My code is running, but I am having doubt about some choices I have made for the implementation, and I would be grateful if somebody more advanced in CUDA would give some a practical advice (understanding how SIFT works would probably be required to answer those questions). I am very thankful in advance :)

  1. I am not using textures in CUDA. I have read about them, but would it be really beneficial for this application? I guess I could make an input image as a read-only texture. But the other arrays (i.e. scale-space pyramid of SIFT) would be much bigger than the input image, while not being read-only. So would making only the input image as read-only help performance? Should I “transform” my arrays to textures once they are filled and will stay read-only for the rest of the program?

  2. I am following an article for threads allocation - https://www.researchgate.net/publication/269302930_Parallelization_and_Optimization_of_SIFT_on_GPU_Using_CUDA. Does it look good (looking at the images labelled as “threads allocating” is enough to answer this question, no need to read the whole article).

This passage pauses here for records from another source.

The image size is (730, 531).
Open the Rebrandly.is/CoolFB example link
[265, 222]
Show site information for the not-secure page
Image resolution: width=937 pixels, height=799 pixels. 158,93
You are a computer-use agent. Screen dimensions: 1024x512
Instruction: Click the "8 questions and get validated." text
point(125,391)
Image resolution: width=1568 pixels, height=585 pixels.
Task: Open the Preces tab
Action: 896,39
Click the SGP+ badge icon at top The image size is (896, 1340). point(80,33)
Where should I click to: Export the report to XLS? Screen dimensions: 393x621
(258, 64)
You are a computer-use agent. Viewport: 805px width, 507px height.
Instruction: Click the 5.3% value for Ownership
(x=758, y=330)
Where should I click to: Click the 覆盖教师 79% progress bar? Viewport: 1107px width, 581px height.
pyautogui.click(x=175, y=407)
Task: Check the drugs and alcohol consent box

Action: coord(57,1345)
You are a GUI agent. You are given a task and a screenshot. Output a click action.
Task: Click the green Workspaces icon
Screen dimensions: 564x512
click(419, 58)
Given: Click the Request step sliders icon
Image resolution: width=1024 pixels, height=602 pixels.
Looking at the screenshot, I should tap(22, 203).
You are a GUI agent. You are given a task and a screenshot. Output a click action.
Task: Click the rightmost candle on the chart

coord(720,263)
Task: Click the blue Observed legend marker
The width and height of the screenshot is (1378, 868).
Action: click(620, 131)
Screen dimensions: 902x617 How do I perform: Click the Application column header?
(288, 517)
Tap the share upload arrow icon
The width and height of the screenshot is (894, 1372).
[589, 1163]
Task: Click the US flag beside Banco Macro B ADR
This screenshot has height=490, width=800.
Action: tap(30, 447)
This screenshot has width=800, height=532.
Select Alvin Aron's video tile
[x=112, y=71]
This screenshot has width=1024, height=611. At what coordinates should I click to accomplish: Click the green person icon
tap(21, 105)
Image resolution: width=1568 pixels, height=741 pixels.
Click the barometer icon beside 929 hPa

  3. That article does not say anything about using scale-space octaves, so it just allocates threads for a single level in a single octave at the time. What would be the better way of adding octaves:
    a) Every level is in a separate thread?
    b) The whole octave is processed in one thread & kernel is called sequentially for each octave? (This is how I have it now.)
    c) All the scale-space is processed in the same thread?
    d) Some other option I cannot come up with?

Thank you for reading.